Lors du rappel, il attaque un medley à 6 voix : « Satan Your Kingdom Must Come Down/In My Time Of Dying ». Un pot-pourri qu’il avait déjà proposé, trois ans plus tôt, flanqué de The Band Of Joy, à Lokeren. Au bout de 90 minutes de show, il nous accorde une dernière cover du Led Zep, « Rock and Roll » (IV). Et la version est vraiment d'anthologie… Du tout, tout grand Plant !
Arsenal clôt les festivités. Il squatte la plupart des festivals, en Belgique. Il a célébré ses 15 années d'existence à l'Ancienne Belgique de Bruxelles, qu’il est parvenu à remplir six fois ! Et il aurait pu le peupler à 15 reprises, sans aucun problème. Le band anversois est drivé par un duo : John Roan (chant/guitare) et Hendrik Willemyns (synthés/machines). Ils sont soutenus par deux chanteuses particulièrement sexy, Léonie Gysel et Charlotte Adigéry. Mais également par le percussionniste David Donnat (Suarez), le bassiste Mirko Banovic (Arno), le second gratteur Bruno Fevery et le drummer Dirk Loos. C’est déjà la dixième fois que le band se produit dans le cadre des Lokerse Feesten. Et cet événement se fête dignement.

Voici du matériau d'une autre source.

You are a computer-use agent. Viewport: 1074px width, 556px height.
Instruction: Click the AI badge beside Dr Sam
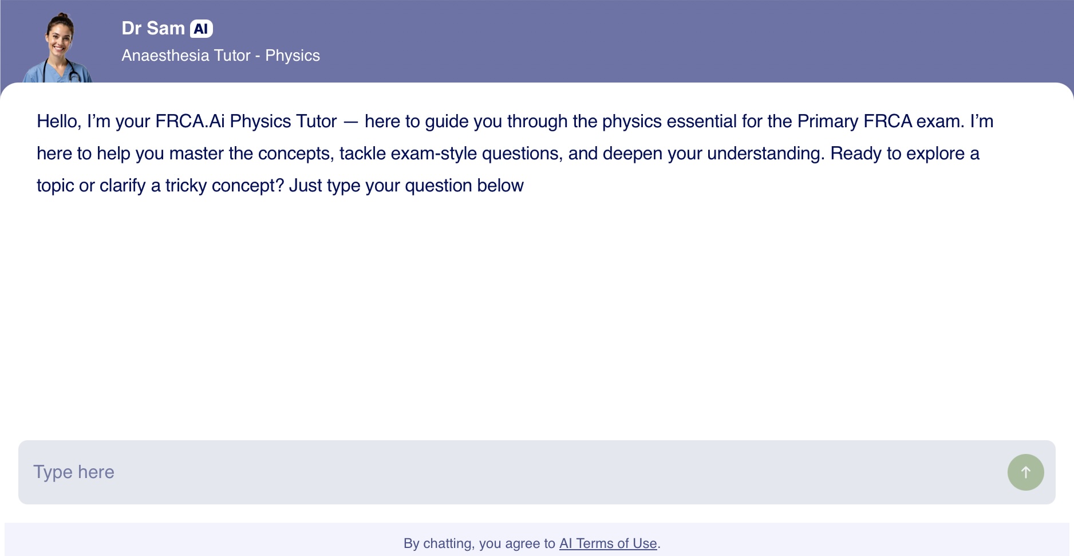[201, 29]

En toile de fond, une toile est tendue, sur laquelle défilent des images de mer bleue azur, des forêts profondes ou encore celles du film « Furu », titre éponyme du dernier elpee, paru l’an dernier. Pour marquer les esprits, le combo a décidé de nous en mettre plein la vue à l’aide de son light show. Géraldine, l'épouse de John, est dans la fosse ; et on se demande si elle n’est pas la véritable star de la soirée, tant elle était sollicitée par la foule environnante.
David, le dernier arrivé, a bien intégré le line up. Efficaces, ses percus dynamisent les compos. Charlotte assure également sa part du show, tout en s’affirmant de plus en plus comme la seconde chanteuse. Une belle complicité s'est instaurée entre les deux vocalistes féminines. Et grâce à leurs déhanchements ravageurs et leurs pas de danse africains, il mettent le public masculin dans leur poche, en deux temps trois mouvements. La fée danoise (Iles Féroé) Lydmor (NDR : elle vient de publier un album prometteur, intitulé « Y ») rejoint le combo à deux reprises, pour épauler John, au chant. Diabolique, sa chorégraphie communique une forme de mystère aux morceaux. A travers les extraits de leurs 5 long playings (« Oyebo Soul », « Outsides », « Lotuk », « Lokemo » et « Furu »), Arsenal nous entraîne au cœur de 5 continents. Depuis l'Afrique (les percus et les textes en dialecte local) à l'Amérique du Sud (le Brésil pour ses rythmes latino), en passant par l'Asie (Inde, Chine, Japon) et l'Europe (la Scandinavie). Pour les avoir vécus à de nombreuses reprises, les concerts d’Arsenal sont chaque fois différents ; intenses, ils ne négligent jamais l’aspect émotionnel. C'est sans doute la raison pour laquelle votre serviteur est devenu accro au combo. Une belle clôture pour cette édition remarquable des Lokersen Feesten…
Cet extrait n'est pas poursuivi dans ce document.